将APP的文本简介的向量作为APP的特征向量,通过计算两个APP的特征向量之间的余弦值来判断两个APP之间的相似度。
优化:由于在所有APP中两两计算相似度复杂度太大,所以只考虑同一类别下的APP两两之间进行相似度的计算。

2. 主要流程:

  • 对所有APP的简介文本进行分词、去停用词、去标点等处理。
  • 计算APP的TF-IDF向量表示,并进行l2归一化
  • 对于每一个APP,计算其他APP与当前APP的余弦相似度,并排序,取topk作为与当前APP相似的APP。

3. 实现步骤

主要包括:

  • 环境数据准备
  • 文本分词处理
  • ti-idf 计算并进行l2归一化,方便cosine距离的计算
  • 在同一类别中计算APP之间的cosine距离,取topk

3.1 环境数据准备

In [2]:
import re
import jieba
import pickle
import multiprocessing

import pandas as pd
import numpy as np

from tqdm import tqdm
from sklearn.feature_extraction.text import TfidfVectorizer
from zhon.hanzi import punctuation
In [4]:
# app_raw_data 数据 或者 node_app数据
app_raw_data = pd.read_csv('../../data/kgdata/node_app.csv')

# 取出需要的两列数据:app的唯一标识以及简介
app_ids = list(app_raw_data['app_id:ID(app_id)'].values)
app_briefs = list(app_raw_data['soft_brief'].values)
print("number of app_id:",len(app_ids))
print("number of app_brief:",len(app_briefs))
/home/LAB/zhangcw/anaconda3/lib/python3.6/site-packages/IPython/core/interactiveshell.py:2785: DtypeWarning: Columns (0,6,8,12,14,22,23,24) have mixed types. Specify dtype option on import or set low_memory=False. interactivity=interactivity, compiler=compiler, result=result)
number of app_id: 1881732 number of app_brief: 1881732

3.2 文本分词处理

In [5]:
# chinese stop words(来源于网络)
stop_words = [line.strip() for line in open("ChineseStopWords.txt",'r').readlines()]
print("number of stop words:",len(stop_words))
number of stop words: 1893
In [6]:
# split words and delete stop words
def sentence_process(sentence):
    global stop_words
    s_id,s = sentence
    sentence = re.sub(r"[%s]+" %punctuation, "",str(s))
    words = []
    for word in jieba.cut(sentence):
        if word not in stop_words:
            words.append(word)
    return s_id,' '.join(words)
In [7]:
# parallel processing
pool = multiprocessing.Pool()
results = pool.map(sentence_process,tqdm(list(enumerate(app_briefs))))
pool.close()
pool.join()
100%|██████████| 1881732/1881732 [13:55<00:00, 2253.55it/s]
In [8]:
# reduce
def get_briefs(results):
    dic = {}
    for s_id,sentence in results:
        dic[s_id] = sentence
    briefs = []
    for i in range(len(dic)):
        briefs.append(dic[i])
    return briefs
briefs = get_briefs(results)

3.3 ti-idf 计算并进行l2归一化,方便cosine距离的计算

In [10]:
# tf-idf
vectorizer = TfidfVectorizer().fit(briefs)
app_vectors = vectorizer.transform(briefs)

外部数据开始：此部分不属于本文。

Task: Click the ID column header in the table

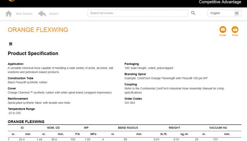Action: click(x=22, y=128)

3.4 在同一类别中计算APP之间的cosine距离,取topk

In [11]:
# laod cluster results
with open("all_app_cluster_result.pkl",'rb') as f:
    app_clusters = pickle.load(f)

app_id_index = dict([str(i),index] for index,i in enumerate(app_ids))

def similar_app(apps):
    global app_id_index,app_vectors,app_ids
    n = len(apps) # number of apps in this category
    indexs = [app_id_index[str(i)] for i in apps] # index of app_id

    local_app_vectors = app_vectors[indexs] # 取出对应的行
    scores = local_app_vectors.dot(local_app_vectors.transpose()) # 计算相互之间的cosine距离
    def similar_top(i):
        index1 = indexs[i]
        local_index = list(range(i))+list(range(i+1,n))
        similar_app = scores[i,local_index].toarray()[0].argsort()[-100:]
        return [app_ids[indexs[local_index[j]]] for j in similar_app][::-1]
    return dict([app_ids[indexs[i]],similar_top(i)] for i in range(n))
In [12]:
# parallel processing
parameters  = list(app_clusters.values())
pool = multiprocessing.Pool()
results = pool.map(similar_app,tqdm(parameters))
pool.close()
pool.join()
top100apps = {}
for dic in tqdm(results):
    top100apps.update(dic)
100%|██████████| 405/405 [05:08<00:00, 1.31it/s] 100%|██████████| 405/405 [00:02<00:00, 153.50it/s]
In [13]:
import jovian
In [14]:
jovian.commit(nb_filename=)
[jovian] Saving notebook..
[jovian] Failed to detect notebook filename. Please provide the notebook filename (including .ipynb extension) as the "nb_filename" argument to "jovian.commit".